奏 〜Fantasia for piano〜
自分に呆れた後は敷地から車を出し、土と砂利の農道を徐行しながら道沿いに進む。
子供の足だと十分ほどかかったけど、車なら二、三分かな……。
せっかく来たんだから、奏のおばあちゃんの家も見てから帰ろうと思った。
奏のおばあちゃんが健在で、そこに住んでいるかは分からない。
うちのおばあちゃんと同じくらいの高齢だったし、普通に考えると厳しいかな……。
住んでいなかったとしたら、うちと同じように取り壊され、更地になっている可能性は十分にある。
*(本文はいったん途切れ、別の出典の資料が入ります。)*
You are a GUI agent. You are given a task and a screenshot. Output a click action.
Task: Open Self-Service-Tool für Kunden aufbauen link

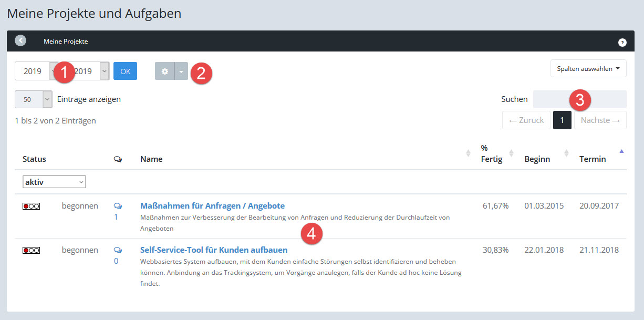214,250
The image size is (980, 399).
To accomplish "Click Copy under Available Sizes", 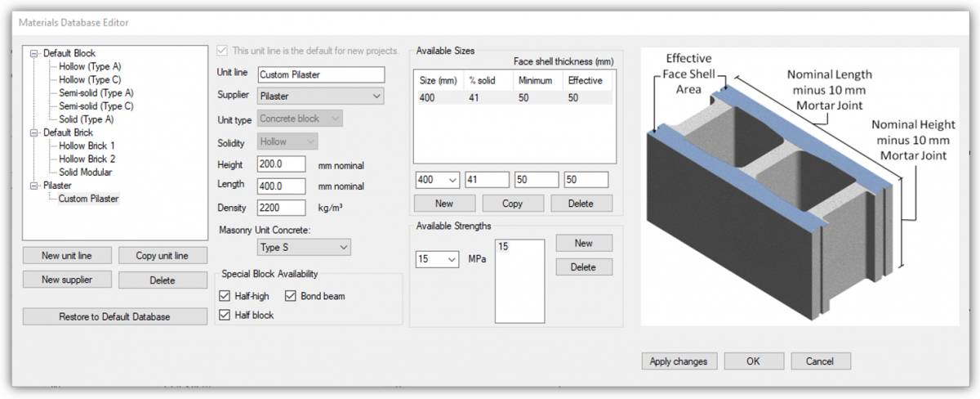I will [x=512, y=204].
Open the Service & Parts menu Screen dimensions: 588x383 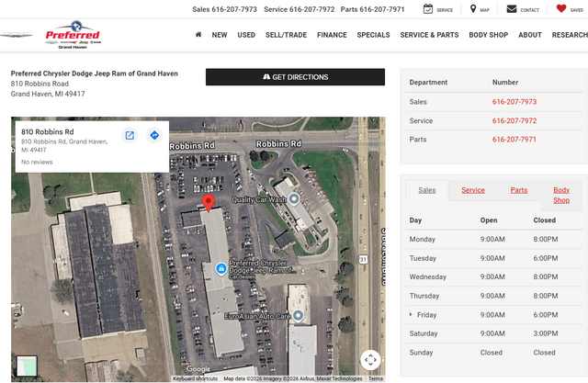(429, 35)
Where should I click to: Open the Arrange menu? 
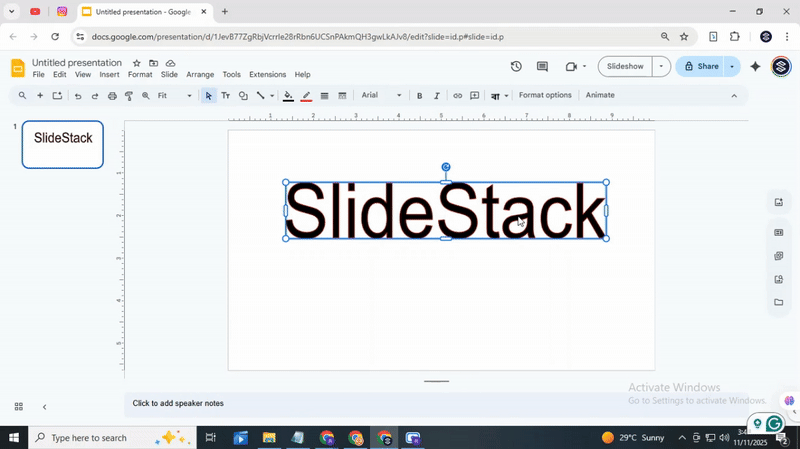pyautogui.click(x=200, y=75)
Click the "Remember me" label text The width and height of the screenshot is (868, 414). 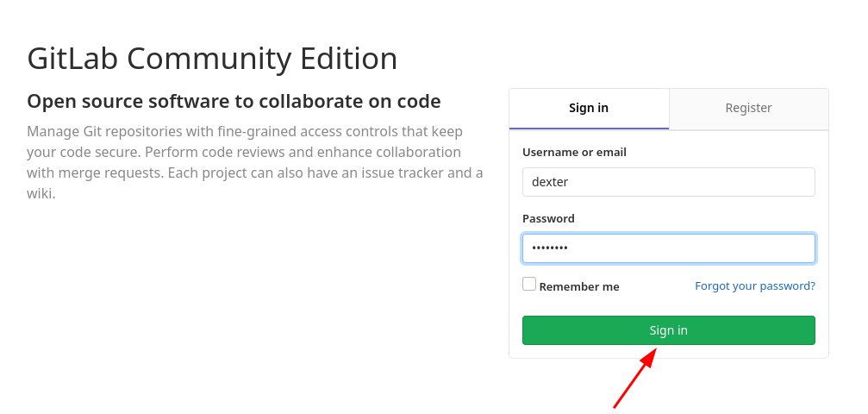579,286
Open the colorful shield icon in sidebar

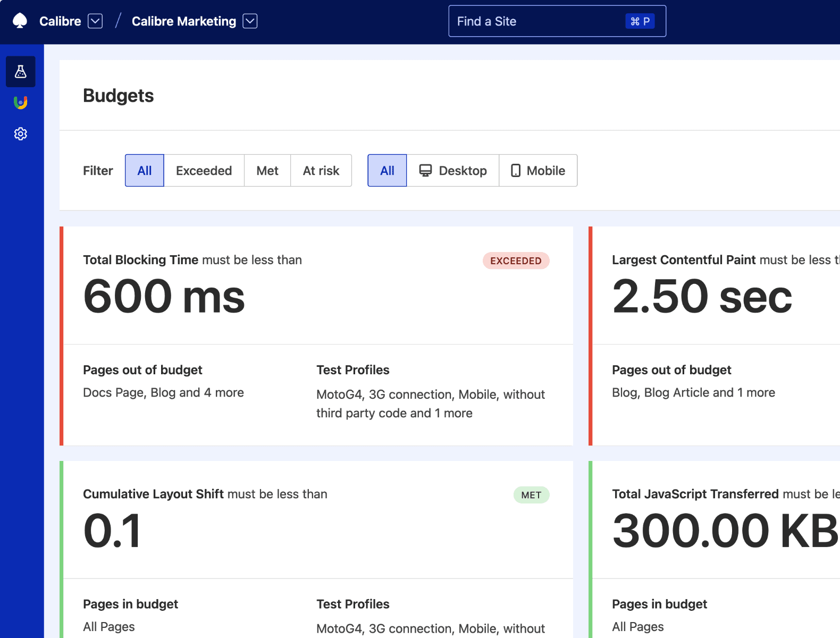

とすると、あの六角形のピアノ部屋も、もうないのかな……。
ガタガタ道を進むこと二分ほどで、車のヘッドライトが木造平屋の家を照らした。
「あった!」と思わず、独り言を叫んでしまう。
奏のおばあちゃんの家は、取り壊されずに残っていてくれた。
窓には明かりが灯されていなくて、真っ暗。
誰も住んでいないのか、それとも住人が寝てしまったのか……。
狭い道路に車をそのまま放置して、ゆっくりと足を門に近づけた。
辺りには夏草と土と夜の匂いが立ち込めている。
それは都会にはない密度の濃い香りで、それについても懐かしさが込み上げた。